提供テキスト:
年頭所感 住友ゴム工業 山本悟代表取締役社長

2025年01月03日

ゴムタイムス社

 謹んで新年のご挨拶を申し上げます。

 昨年は、景気動向や地政学的リスクなど不確実性が高い状況が続く中、インフレ影響などによる市況停滞もあり、私たちを取り巻く事業環境は決して楽観できるものではありませんでした。このような環境下で、私たちはグループを挙げて中期計画の着実な実行と収益改善に取り組み、それぞれ前進させることができました。構造改革では、欧州医療用ゴム事業と国内フィットネス事業の売却を完了し、最重要課題の北米事業収益改善については、米国タイヤ工場の生産終了と閉鎖を決定しました。成長事業の基盤づくりでは、当社独自の技術やノウハウを活かし、具体的に新たな商品・サービスを展開できました。

  一方、当社を取り巻く環境は、ますます変化が激しく、市場での競争は厳しくなっています。自動車産業では、EV化が進み、消費者の志向も環境配慮やインプレ影響などで目まぐるしく変化しています。こうした環境下にあっても、当社の強みを活かし、競争に打ち勝っていくため、引き続き中期計画を推進し、事業ポートフォリオの最適化を通じた経営基盤強化と成長事業拡大にスピード感を持って取り組みます。そのために、本年の全社方針は次の3点とします。

 第一の方針は「中期計画を着実に実行し、成長に向けた活動に舵を切ろう」です。

作業内容:
**a.** 住友ゴム工業社長の年頭所感から、「昨年は、景気動向や地政学的リ」に始まり「全社方針は次の3点とします。」に至るまでのすべてを一字も変えずに写し取ってください。
**b.** 住友ゴム工業社長の年頭所感を、示されている最後の文の後から続けて書いてください。

元データ:
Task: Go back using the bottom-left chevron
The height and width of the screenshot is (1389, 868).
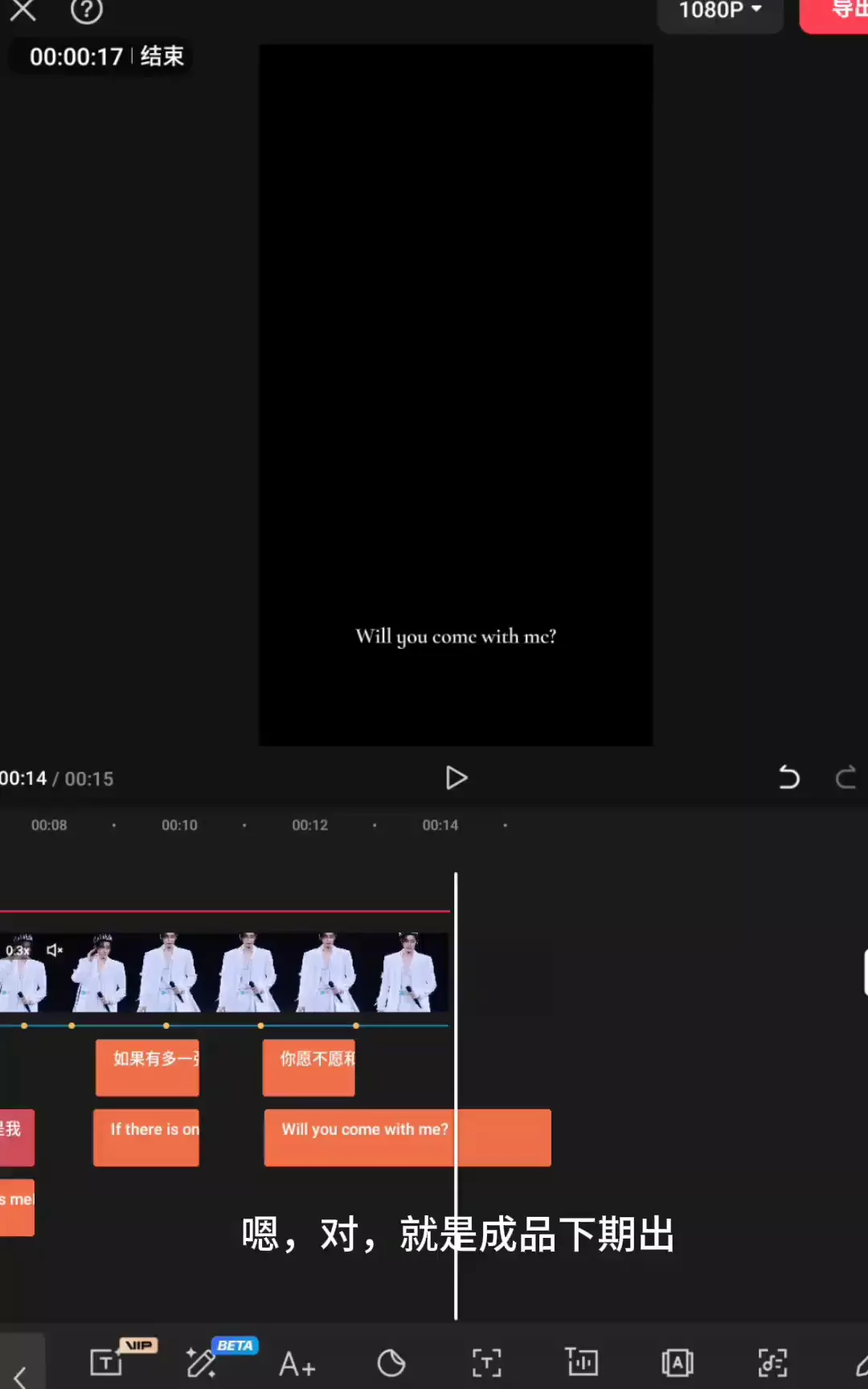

作業結果:
**a.**
昨年は、景気動向や地政学的リスクなど不確実性が高い状況が続く中、インフレ影響などによる市況停滞もあり、私たちを取り巻く事業環境は決して楽観できるものではありませんでした。このような環境下で、私たちはグループを挙げて中期計画の着実な実行と収益改善に取り組み、それぞれ前進させることができました。構造改革では、欧州医療用ゴム事業と国内フィットネス事業の売却を完了し、最重要課題の北米事業収益改善については、米国タイヤ工場の生産終了と閉鎖を決定しました。成長事業の基盤づくりでは、当社独自の技術やノウハウを活かし、具体的に新たな商品・サービスを展開できました。

  一方、当社を取り巻く環境は、ますます変化が激しく、市場での競争は厳しくなっています。自動車産業では、EV化が進み、消費者の志向も環境配慮やインプレ影響などで目まぐるしく変化しています。こうした環境下にあっても、当社の強みを活かし、競争に打ち勝っていくため、引き続き中期計画を推進し、事業ポートフォリオの最適化を通じた経営基盤強化と成長事業拡大にスピード感を持って取り組みます。そのために、本年の全社方針は次の3点とします。

**b.**
 本年は、中計計画におけるターニングポイントと位置付けており、目標年度とする2027年までの中間に当たります。 本年中に構造改革対象事業すべての目途付けを完了させ、その成果を含め2027年経営目標の前倒し達成を目指します。 まずは、残った構造改革事業の目途付けと各事業の課題対応、ならびに構造改革で生み出されたリソースを注力領域・ 成長事業に振り向けていくことに取り組みます。また、今年は国内の基幹システムを刷新します。業務効率化と情報一元管理を実現し、部門間の連携強化やデータの透明性を高め、迅速な意思決定につなげます。海外グループ会社への展開も計画しており、全社でDX経営を推進していきます。

 第二の方針は「全社でイノベーションを生み出し、競争力を強化しよう」です。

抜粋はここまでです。